Texte fourni:

La nuit, dans une rue déserte, la silhouette d’un homme apparaît. Seul. Abandonné. Errant. Se retrouvant face à lui-même… L’image est forte. Elle donne le thème du film : la quête de soi-même. Ce fil rouge nous intrigue. Alors pendant 1h40, on attend… On attend patiemment qu’il se passe quelque chose. Mais les rebondissements sont si prévisibles qu’ils ne nous surprendront que (très) rarement.
Sous forme de road-movie,
Cowboy Angels parle d’identité mais également de communication. Ici, les règles sont inversées. L’enfant est loin d’être buté, c’est même lui qui va rompre la glace et établit dès le début le contact avec Louis. Personnage complexe, ce dernier est incapable d’exprimer ses sentiments jusqu’au jour où il rencontre Pablo. C’est alors que va s’instaurer entre les deux protagonistes une véritable relation père-fils. Un père que Pablo recherche et un fils que Louis n’aura jamais… Chacun va alors aider l’autre à se (re)construire, et leur quête prend ainsi une autre dimension.
On retiendra surtout de Cowboy Angels l’interprétation de Thierry Levaret, saisissant dans le personnage de Louis. Renfermé, sombre, il incarne la solitude même. À ses côtés, le petit
Diego Mestanza est impressionnant. À seulement 10 ans, il fait même de l’ombre à
Thierry Levaret lors de certaines scènes.
Malgré quelques maladresses, le film séduit donc par ses acteurs qui sauvent une réalisation un peu trop brouillonne.

Consigne:
Répondez à ces questions sur la critique de Cowboy Angels :
1. Combien de temps dure le film ?
2. Quel acteur joue le personnage de Louis ?
3. Quel âge a Diego Mestanza ?
Le matériel ci-dessous est indépendant du texte.

[Entrées enregistrées]
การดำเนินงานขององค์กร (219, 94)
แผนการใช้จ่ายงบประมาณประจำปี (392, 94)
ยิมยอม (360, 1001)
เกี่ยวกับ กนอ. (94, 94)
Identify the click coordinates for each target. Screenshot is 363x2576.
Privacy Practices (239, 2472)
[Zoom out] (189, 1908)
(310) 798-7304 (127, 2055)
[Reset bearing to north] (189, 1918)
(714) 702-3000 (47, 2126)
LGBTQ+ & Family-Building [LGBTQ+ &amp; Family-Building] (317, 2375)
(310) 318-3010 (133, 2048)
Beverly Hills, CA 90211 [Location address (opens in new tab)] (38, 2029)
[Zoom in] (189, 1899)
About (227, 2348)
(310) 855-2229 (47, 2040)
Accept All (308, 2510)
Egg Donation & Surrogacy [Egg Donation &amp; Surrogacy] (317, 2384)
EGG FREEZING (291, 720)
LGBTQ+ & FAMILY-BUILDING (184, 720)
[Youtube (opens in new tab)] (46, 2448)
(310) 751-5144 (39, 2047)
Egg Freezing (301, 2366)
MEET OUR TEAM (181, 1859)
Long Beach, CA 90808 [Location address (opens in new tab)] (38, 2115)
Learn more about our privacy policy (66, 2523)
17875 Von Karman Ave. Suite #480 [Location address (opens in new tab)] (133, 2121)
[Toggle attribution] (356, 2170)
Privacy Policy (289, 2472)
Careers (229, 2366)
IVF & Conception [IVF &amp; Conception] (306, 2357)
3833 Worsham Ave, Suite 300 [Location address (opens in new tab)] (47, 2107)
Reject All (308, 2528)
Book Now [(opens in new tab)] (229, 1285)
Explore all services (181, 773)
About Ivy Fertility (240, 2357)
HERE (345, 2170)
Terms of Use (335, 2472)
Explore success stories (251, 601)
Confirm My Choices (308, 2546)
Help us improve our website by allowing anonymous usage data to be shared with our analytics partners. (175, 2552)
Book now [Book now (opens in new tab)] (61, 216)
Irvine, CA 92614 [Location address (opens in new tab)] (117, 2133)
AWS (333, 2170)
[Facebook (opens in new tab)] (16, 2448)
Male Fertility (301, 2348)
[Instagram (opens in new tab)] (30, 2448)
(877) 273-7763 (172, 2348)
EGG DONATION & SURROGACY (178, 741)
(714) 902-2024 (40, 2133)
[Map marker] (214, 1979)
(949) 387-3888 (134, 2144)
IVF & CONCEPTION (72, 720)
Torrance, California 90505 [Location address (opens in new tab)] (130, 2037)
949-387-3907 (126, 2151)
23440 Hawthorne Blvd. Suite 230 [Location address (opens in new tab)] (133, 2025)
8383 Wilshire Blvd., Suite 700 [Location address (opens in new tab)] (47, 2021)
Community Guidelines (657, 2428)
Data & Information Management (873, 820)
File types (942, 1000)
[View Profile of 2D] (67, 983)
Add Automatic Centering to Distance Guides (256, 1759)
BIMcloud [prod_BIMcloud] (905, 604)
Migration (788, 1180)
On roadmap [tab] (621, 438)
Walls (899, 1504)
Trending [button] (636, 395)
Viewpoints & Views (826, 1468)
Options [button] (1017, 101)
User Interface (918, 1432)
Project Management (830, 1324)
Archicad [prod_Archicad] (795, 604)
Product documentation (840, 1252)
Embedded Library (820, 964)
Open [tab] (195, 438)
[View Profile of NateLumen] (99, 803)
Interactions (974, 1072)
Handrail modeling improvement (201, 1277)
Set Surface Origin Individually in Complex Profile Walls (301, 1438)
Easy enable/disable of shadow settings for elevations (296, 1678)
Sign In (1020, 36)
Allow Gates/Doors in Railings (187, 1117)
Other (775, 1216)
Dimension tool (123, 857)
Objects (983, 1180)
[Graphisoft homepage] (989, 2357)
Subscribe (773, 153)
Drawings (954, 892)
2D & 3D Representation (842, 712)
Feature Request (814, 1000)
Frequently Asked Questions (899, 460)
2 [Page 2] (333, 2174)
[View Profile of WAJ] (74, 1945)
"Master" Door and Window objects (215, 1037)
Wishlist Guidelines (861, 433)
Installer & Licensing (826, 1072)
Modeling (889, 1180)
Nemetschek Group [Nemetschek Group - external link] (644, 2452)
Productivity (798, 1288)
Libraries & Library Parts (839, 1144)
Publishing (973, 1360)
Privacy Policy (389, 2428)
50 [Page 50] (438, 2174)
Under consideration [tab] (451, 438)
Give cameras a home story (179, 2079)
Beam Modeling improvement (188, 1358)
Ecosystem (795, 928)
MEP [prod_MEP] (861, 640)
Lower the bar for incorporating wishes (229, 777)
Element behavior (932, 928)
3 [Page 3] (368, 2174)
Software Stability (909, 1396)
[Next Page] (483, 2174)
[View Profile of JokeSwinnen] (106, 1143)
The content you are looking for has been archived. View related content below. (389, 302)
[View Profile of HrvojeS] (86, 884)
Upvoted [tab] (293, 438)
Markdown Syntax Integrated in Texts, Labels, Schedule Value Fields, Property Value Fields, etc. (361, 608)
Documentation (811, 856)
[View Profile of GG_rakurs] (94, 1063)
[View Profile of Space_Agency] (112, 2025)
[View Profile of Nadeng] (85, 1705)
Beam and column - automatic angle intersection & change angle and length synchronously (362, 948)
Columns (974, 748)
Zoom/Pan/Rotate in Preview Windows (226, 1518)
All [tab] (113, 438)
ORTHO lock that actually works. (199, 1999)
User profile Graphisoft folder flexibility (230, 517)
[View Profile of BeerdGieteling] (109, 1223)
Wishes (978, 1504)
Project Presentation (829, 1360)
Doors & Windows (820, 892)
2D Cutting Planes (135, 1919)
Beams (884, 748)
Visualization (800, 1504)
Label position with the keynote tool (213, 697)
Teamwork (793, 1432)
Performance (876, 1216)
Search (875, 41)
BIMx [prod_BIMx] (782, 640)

Réponse:
1. 1h40.
2. Thierry Levaret.
3. 10 ans.